In a further embodiment of the feature mentioned before, the image displaying unit is located on a side of the handle facing away from the distal end of the spatula.
This feature has the advantage that the operating physician can observe the image supplied by the image displaying unit virtually from behind, i.e. from the reverse side of the laryngoscope. This is particularly favorable, since the operating physician thus can quickly switch between the image supplied by the image displaying unit and a direct glance into the throat area of the patient, without having to turn his head a lot.
In a further embodiment, the image displaying unit is rotatable around a longitudinal axis of the handle.
This feature has the advantage that the operating physician can easily adjust the alignment of the image displaying unit to his needs. Moreover, a rotation of the image displaying unit about the longitudinal axis of the handle can be realized in a more robust way than a rotation about an axis that is orthogonal to the longitudinal axis of the handle. The laryngoscope of this embodiment is therefore very robust, in spite of the additional possibility of adjusting.
In a further embodiment, the image displaying unit can be tilted with respect to the longitudinal axis of the handle.
This feature also has the advantage that the operating physician can adjust the alignment of the image displaying unit to his needs while using the laryngoscope.
In a further embodiment, the image displaying unit can be separated from the handle.
This feature has the advantage that the image displaying unit can easily be exchanged in case of damage. Another advantage is that the operating physician may remove the image displaying unit from the handle, if he does not need it any longer for the treatment of a patient. In this case, the inventive laryngoscope corresponds to any common laryngoscope without an image displaying unit with respect to its dimensions and its handling.
In a further embodiment, at least a part of the spatula is made of a light guiding material which forms the illumination light waveguide.
This feature has the advantage that additional optical fibers for the illumination light waveguides might be omitted. In that way, robustness of the laryngoscope can be further improved, while production costs can be saved at the same time.

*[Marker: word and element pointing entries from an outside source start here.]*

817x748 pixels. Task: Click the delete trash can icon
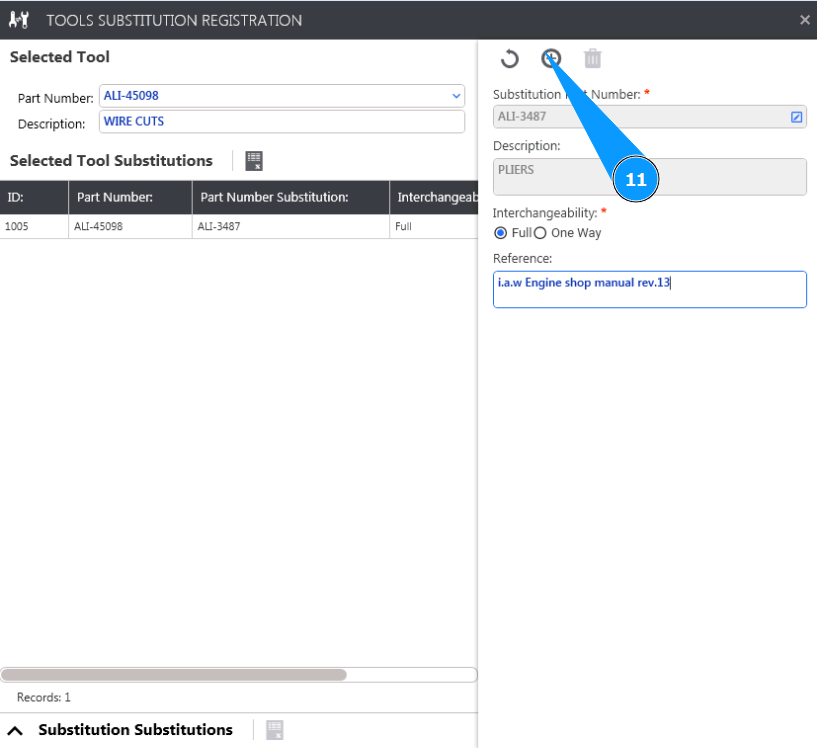click(593, 59)
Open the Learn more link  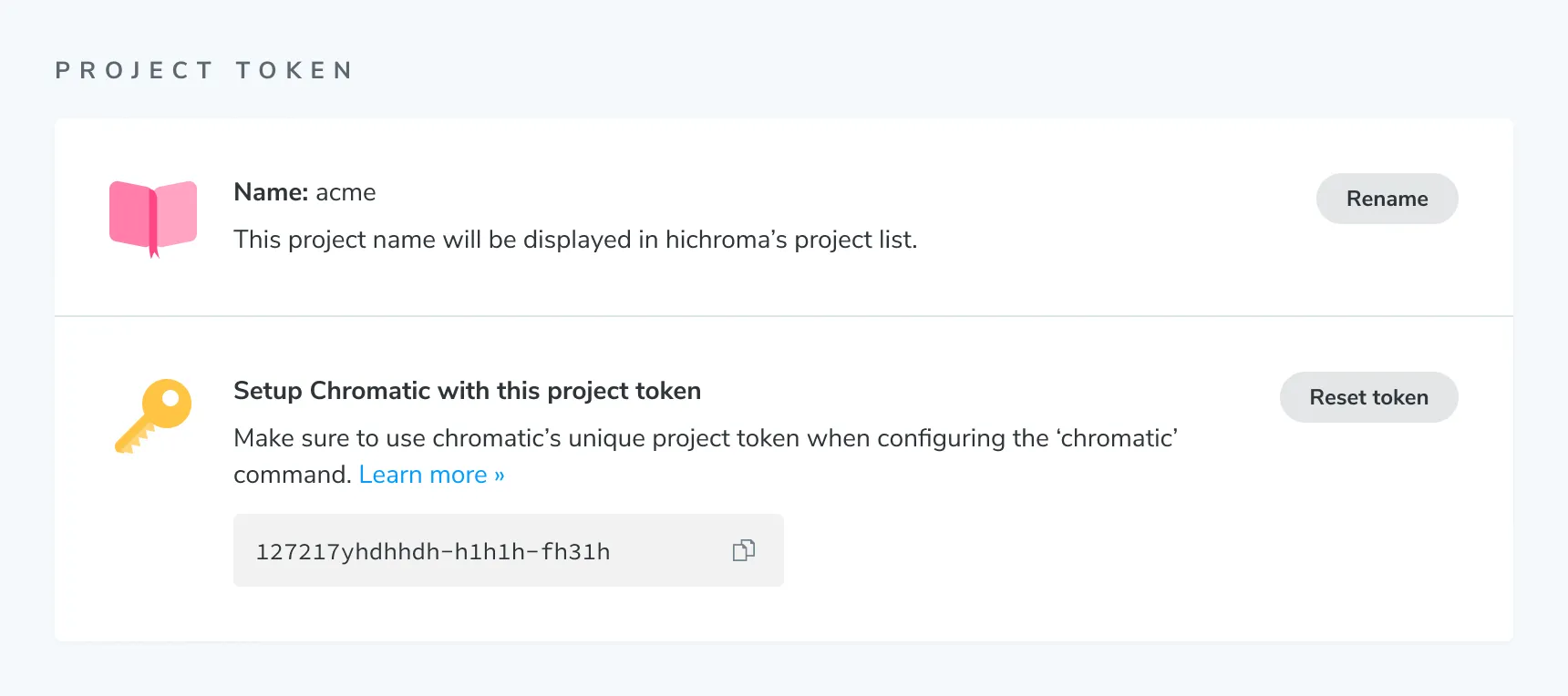421,475
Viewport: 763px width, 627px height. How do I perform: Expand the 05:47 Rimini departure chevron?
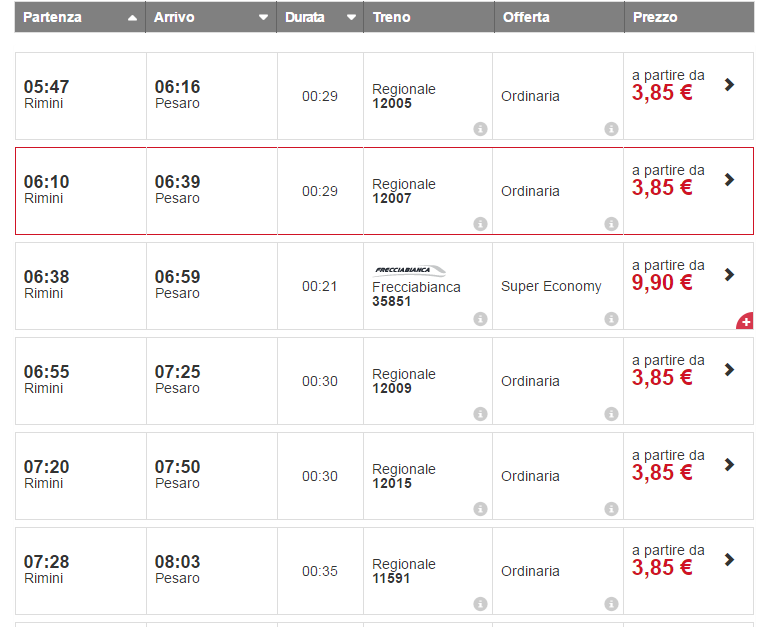point(729,85)
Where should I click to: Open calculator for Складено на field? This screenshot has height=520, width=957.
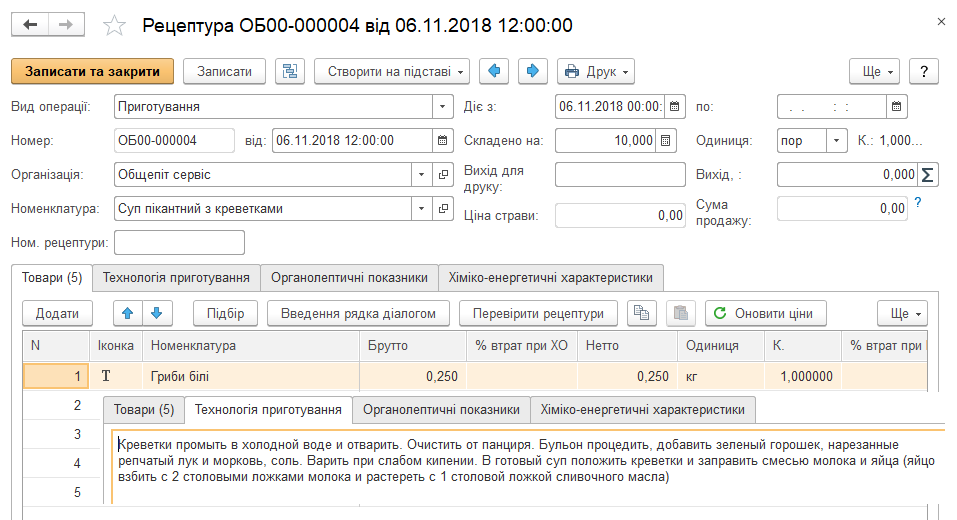668,140
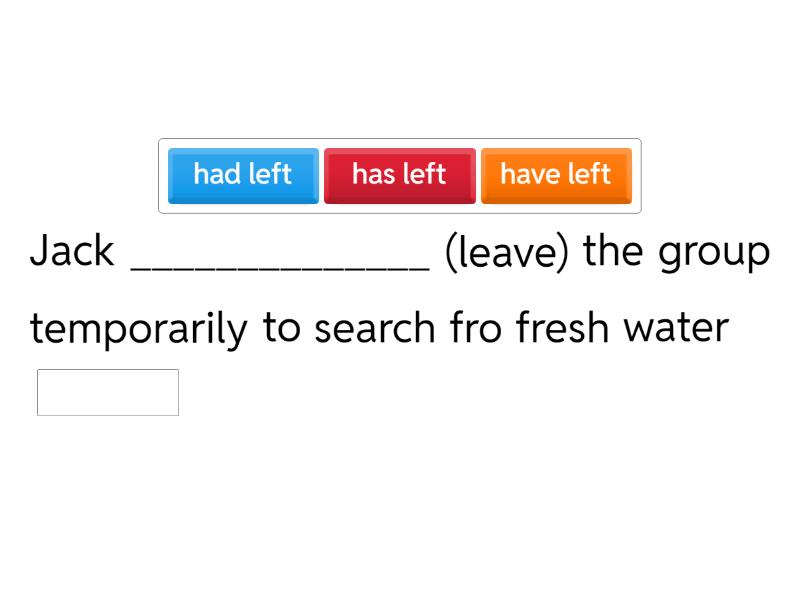Click the word bank's left border edge

pyautogui.click(x=159, y=176)
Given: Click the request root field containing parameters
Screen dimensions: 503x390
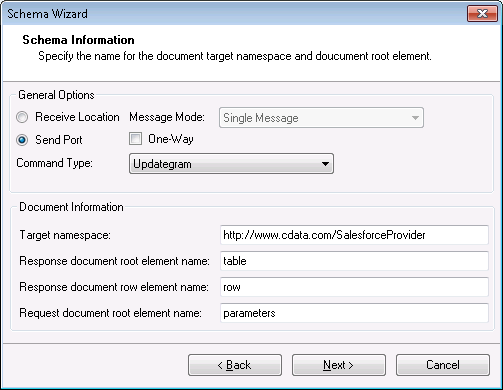Looking at the screenshot, I should [x=354, y=313].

In addition, a light exit for illuminating the throat area can be arranged in a simple way at the distal end of the spatula, without the need to change the function-dependent shape of the spatula.
In a further embodiment, the laryngoscope comprises at least two image waveguides and two image grabbing units.

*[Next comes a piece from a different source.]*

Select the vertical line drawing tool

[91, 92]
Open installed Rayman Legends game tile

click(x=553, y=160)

This feature has the advantage that a stereoscopic and, thus, a spatial image can be achieved which further facilitates the orientation for the operating physician when intubating a patient.

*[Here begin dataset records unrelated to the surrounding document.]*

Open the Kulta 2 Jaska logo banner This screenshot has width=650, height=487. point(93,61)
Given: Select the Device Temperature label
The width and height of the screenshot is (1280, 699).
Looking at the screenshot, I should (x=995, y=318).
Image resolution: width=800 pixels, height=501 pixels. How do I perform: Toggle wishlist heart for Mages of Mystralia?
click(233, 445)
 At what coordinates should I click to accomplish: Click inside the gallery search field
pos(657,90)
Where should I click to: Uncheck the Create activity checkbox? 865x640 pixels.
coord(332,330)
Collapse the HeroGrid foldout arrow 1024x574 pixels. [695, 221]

In a further embodiment, a gas sensor for measuring parameters of a gas mixture is arranged at the distal end of the spatula.
The gas sensor preferably serves for determining the oxygen content and/or the CO2 content. The measure is particularly advantageous when the laryngoscope is used in emergency situations for intubating an asphyxiating patient. In such a situation, the amount of oxygen can be determined in the region of the trachea entrance in a simple manner.
In a further embodiment of the feature mentioned before, the gas sensor is connected to an evaluation unit arranged in the handle.
This feature has the advantage that the relatively delicate evaluation unit is protected in the laryngoscope. Furthermore, the laryngoscope provides for the possibility to use the signals of the gas sensor without external devices.
It is to be understood that the features mentioned above and those to be explained below are not only applicable in the given combinations, but may also be used in different combinations or taken alone without departing from the scope of the present invention.